バスは一般的に乗用車とは異なり搭載される機器が多いため、それぞれの専門分野の会社が作っている。乗客にかかわりの深い装置はどうなっているのか、取材したのでいくつかの分野に分けて紹介する。今回はこんなところにも! という隠れたところや乗客からは見えにくい場所で重要な機器を紹介する。
文/写真:古川智規(バスマガジン編集部)
取材協力:富士急行・フジエクスプレス・富士急バス・レゾナントシステムズ
監視カメラは法律で決められたもの+α
今回もレゾナント・システムズというバスの機器を開発・製造する専門メーカーを取材した内容だ。行先表示器についての特集は関連記事にあるので、画像ギャラリーと合わせてご覧いただきたい。

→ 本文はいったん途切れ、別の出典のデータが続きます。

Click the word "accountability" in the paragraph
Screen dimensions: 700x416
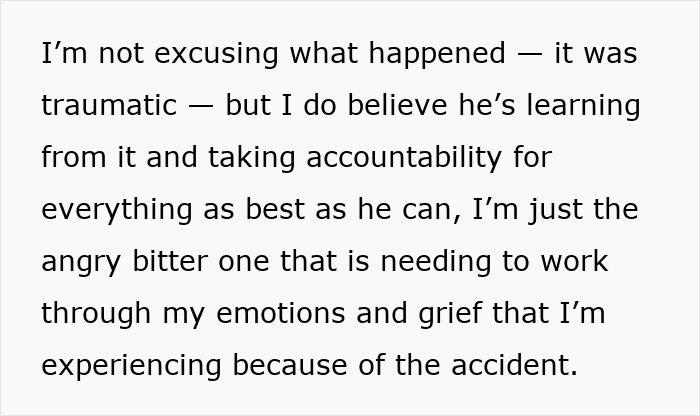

今回も富士急行グループのフジエクスプレスが保有するダブルデッカー車で取材をした。実写でどんなところに、どんな装置が付いているのかを紹介する。
まずは監視カメラだ。いたるところに設置されていて運転席から切り替えて、または一覧表示にして確認することができる。いわゆるドライブレコーダーの他にも、運転士が直接目視できない2階席にも多くのカメラが設置されている。
車外にも防水の超小型カメラが埋め込まれていて、安全確認のために活用されている。1階席トイレ前の中ドア方向にもカメラが付いているが、これは法律の要請によるもので、監視カメラというよりも必要なミラーの代替として取り付けられている。
路線バスであれば中ドアの上には円盤状の凸ミラーが設置され、運転席から後方確認用ミラーを介して中ドア付近の様子を確認することができる。しかしダブルデッカー車は運転席からは後方の一部は見えるが1階席の座席が視界を遮るので中ドア付近の確認はできない。
できないと車検に通らないので、代替措置として認められた監視カメラで中ドアでの乗降の様子を確認しているのだ。トラブルや犯罪抑止のために「見せる監視」も必要だが、安全確認用のカメラはなるべく威圧感がないように工夫され、超小型でバス走行時の振動や風雨に耐える仕様だ。
そしてこれらの監視カメラはメーカーやディーラーのオプションではなく、事業者の要求と仕様により決定される。後付けが可能であれば、納車前に施工することもできるが、電気配線やボディの加工が必要な事例が多く、発注があれば同社ではバスメーカーに部品を送り、製造段階で取り付けている。
そこで不思議なのは、スカニア・バンホールは輸入車だということだ。製造はベルギーで行われている。どうするのか聞いてみると、答えは簡単。ベルギーに部品を送って取り付けてもらうとのこと。
一度、日本を出た同社のシステムがベルギーで取り付けられて、完成車が海を渡って再び日本に上陸するわけだ。長い旅路を経て乗客の前に姿を現す。